══ 本文抜粋 ══

今、世界の話題は中東のIS問題とロシア/ウクライナ問題に集中していますが、もう一つ気がかりなのが、ハンガリーです。このところ現ハンガリー政権はロシア接近を強めており、国内ではメデイア規制を強めるなど反動的政策を採っています。理由はよく判らないが、このところのヨーロッパ景気の低迷で、かつてのようなヨーロッパへの期待が薄れたことや、天然ガス供給でプーチンから餌をばら撒かれたとか、そんなところではないでしょうか?
 しかしハンガリーという国は、もともと反ロ感情が強く、50年代には反ソ暴動も起こしている。宗教はカトリックでロシア正教とは犬猿の仲。従って現政権が必要以上に親ロ政策を採れば、昨年のウクライナのような反政府運動が起こり、与党政治家は国外脱出と言うことになりかねない。ただ、ウクライナと違うのは、ハンガリーはEUおよびNATOに加盟していることと、ロシアとの間にルーマニアやウクライナという緩衝地帯をもっていることである。
 だからプーチンも直ぐには手出し出来ない。何か別の手をうってくるでしょう。
それが何か俄かには判りませんが、元KGB将校が何も考えないはずはない。
(15/02/23)

 ウクライナ停戦協定が出来たと思ったら、早速協定破り。実態はプーチンの差し金。始めから協定など守る気はなく、親ロ派つまりロシア勢力圏確保が狙い。国境紛争など国際紛争では、普通の人は停戦協定が合意された段階で現状固定と思う。ところがユーラシア騎馬民族には、そんな理屈は通用しない。時間差を利用する。協定が結ばれたところで、それが実現するには時間が懸かる。その時間の間に既成事実をつくり、これが協定の結果だと主張するのである。これが騎馬民族時間差攻撃である。

═══
══ 提供データ ══

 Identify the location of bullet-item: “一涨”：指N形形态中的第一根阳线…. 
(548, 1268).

═══
══ 提供データ ══

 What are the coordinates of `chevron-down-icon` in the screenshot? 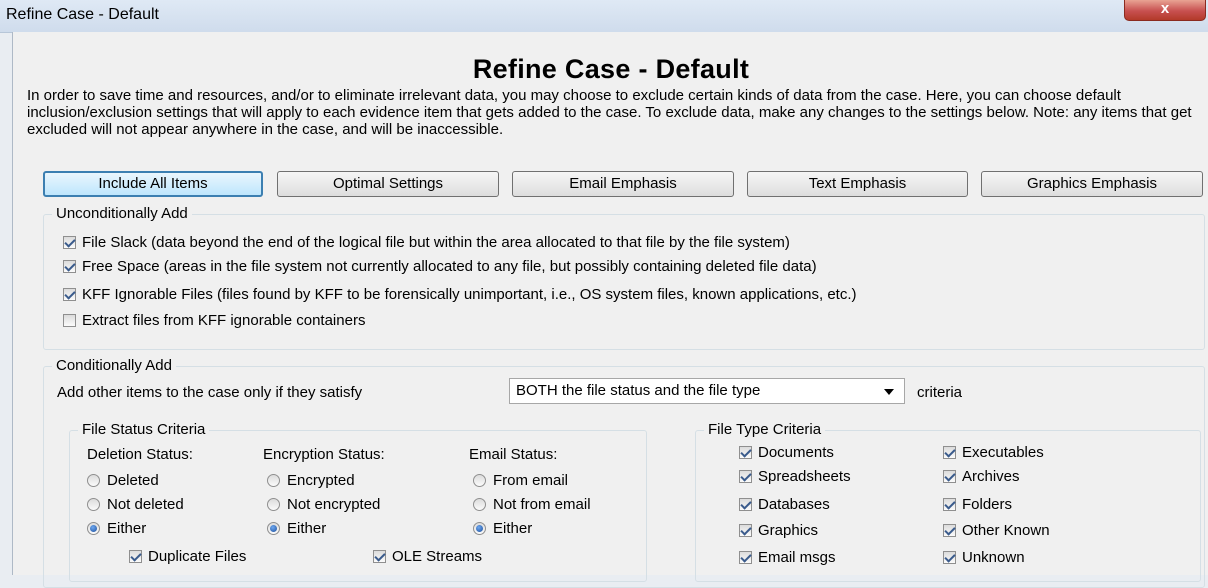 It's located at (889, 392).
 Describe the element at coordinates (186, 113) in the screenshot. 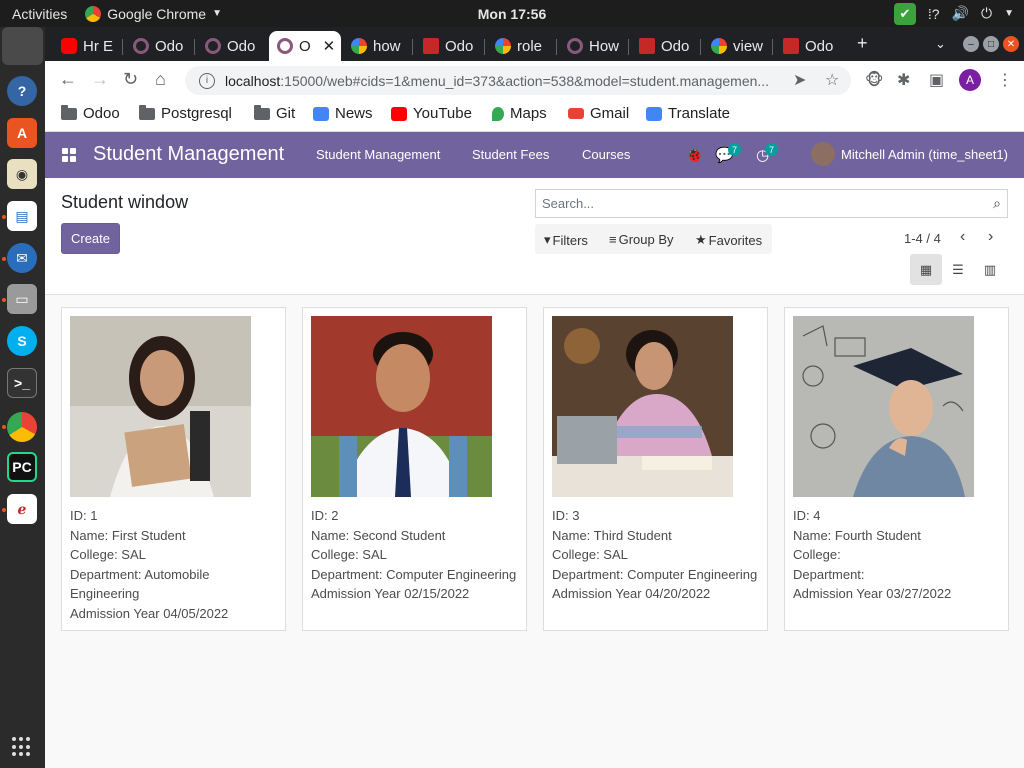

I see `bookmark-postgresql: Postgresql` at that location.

═══

**課題の目的:** 本文抜粋の「だからプーチンも直ぐには手出し出来ない。」という一文を英語に訳せ。 データは本文抜粋とは別の資料である。

**課題の結果:** That is why even Putin cannot make a move right away.